### The task
Scan the records and identify every line in which the string "Ginseng" occurs, then return those lines.

>>>>

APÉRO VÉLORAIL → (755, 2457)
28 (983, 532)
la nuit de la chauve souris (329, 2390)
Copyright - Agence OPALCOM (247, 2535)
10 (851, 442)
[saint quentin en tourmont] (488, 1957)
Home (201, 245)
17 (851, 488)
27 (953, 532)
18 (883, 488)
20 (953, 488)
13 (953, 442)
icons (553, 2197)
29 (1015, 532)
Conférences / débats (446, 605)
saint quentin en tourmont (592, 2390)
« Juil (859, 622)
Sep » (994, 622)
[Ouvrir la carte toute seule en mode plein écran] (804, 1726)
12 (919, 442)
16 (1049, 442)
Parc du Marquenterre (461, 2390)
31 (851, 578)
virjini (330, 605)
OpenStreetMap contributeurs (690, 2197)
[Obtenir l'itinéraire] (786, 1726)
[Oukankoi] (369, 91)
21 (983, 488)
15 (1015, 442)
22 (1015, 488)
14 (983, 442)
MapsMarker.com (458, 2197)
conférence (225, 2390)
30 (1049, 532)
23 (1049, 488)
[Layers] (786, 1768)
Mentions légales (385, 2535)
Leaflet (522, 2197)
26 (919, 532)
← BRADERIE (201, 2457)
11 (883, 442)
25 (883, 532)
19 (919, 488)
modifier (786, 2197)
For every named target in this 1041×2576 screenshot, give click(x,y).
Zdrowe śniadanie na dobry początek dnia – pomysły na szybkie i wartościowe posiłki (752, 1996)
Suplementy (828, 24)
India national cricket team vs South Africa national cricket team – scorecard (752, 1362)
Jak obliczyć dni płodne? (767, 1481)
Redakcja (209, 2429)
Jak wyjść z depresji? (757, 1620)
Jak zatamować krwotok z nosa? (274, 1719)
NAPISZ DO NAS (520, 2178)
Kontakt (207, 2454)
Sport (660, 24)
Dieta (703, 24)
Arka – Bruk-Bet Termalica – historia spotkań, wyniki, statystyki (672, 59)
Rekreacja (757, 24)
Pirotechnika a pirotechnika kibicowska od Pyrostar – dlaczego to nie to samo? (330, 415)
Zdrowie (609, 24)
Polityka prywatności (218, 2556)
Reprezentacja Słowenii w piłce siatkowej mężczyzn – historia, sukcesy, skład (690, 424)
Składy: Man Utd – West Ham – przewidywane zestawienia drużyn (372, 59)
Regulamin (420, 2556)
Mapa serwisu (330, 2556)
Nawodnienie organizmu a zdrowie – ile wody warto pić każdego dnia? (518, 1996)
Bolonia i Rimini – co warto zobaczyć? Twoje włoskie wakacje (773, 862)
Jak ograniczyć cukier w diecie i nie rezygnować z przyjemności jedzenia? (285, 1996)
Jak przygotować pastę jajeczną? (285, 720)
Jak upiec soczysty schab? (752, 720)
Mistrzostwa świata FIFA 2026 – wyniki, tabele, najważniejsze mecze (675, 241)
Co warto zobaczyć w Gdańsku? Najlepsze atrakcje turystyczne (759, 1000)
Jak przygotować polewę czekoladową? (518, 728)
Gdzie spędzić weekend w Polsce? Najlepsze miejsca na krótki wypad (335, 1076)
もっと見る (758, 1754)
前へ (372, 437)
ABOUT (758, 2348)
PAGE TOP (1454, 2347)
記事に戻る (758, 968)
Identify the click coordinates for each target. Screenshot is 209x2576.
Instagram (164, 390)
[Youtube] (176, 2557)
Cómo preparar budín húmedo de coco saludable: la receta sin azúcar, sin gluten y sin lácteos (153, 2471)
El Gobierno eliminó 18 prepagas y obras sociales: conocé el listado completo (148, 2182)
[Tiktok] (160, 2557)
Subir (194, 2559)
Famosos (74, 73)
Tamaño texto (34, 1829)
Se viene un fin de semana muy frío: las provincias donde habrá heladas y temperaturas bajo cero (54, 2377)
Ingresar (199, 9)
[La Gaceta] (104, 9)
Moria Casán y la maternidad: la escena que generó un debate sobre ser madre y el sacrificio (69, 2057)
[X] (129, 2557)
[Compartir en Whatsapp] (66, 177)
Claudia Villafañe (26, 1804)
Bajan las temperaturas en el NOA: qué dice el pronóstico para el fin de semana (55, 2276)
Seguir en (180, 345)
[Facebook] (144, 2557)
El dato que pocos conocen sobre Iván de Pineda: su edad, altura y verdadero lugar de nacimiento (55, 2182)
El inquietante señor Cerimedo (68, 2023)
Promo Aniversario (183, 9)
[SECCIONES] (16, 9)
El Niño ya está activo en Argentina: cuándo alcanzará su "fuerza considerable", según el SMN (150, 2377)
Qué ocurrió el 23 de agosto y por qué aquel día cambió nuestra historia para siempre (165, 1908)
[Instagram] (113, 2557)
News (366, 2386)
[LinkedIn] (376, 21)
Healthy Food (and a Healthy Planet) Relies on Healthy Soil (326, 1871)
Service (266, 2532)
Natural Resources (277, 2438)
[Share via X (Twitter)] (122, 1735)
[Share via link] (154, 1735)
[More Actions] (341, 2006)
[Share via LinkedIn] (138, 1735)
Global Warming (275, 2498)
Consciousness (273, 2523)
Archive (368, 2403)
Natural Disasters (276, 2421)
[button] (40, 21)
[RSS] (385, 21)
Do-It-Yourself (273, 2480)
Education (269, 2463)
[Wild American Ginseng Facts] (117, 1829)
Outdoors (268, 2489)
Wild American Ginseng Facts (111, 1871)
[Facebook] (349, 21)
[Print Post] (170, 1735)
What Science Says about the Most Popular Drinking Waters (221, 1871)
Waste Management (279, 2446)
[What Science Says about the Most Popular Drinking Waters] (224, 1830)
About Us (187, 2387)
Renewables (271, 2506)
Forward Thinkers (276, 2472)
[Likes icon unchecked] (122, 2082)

<<<<

### Exercise result
[Wild American Ginseng Facts] (117, 1829)
Wild American Ginseng Facts (111, 1871)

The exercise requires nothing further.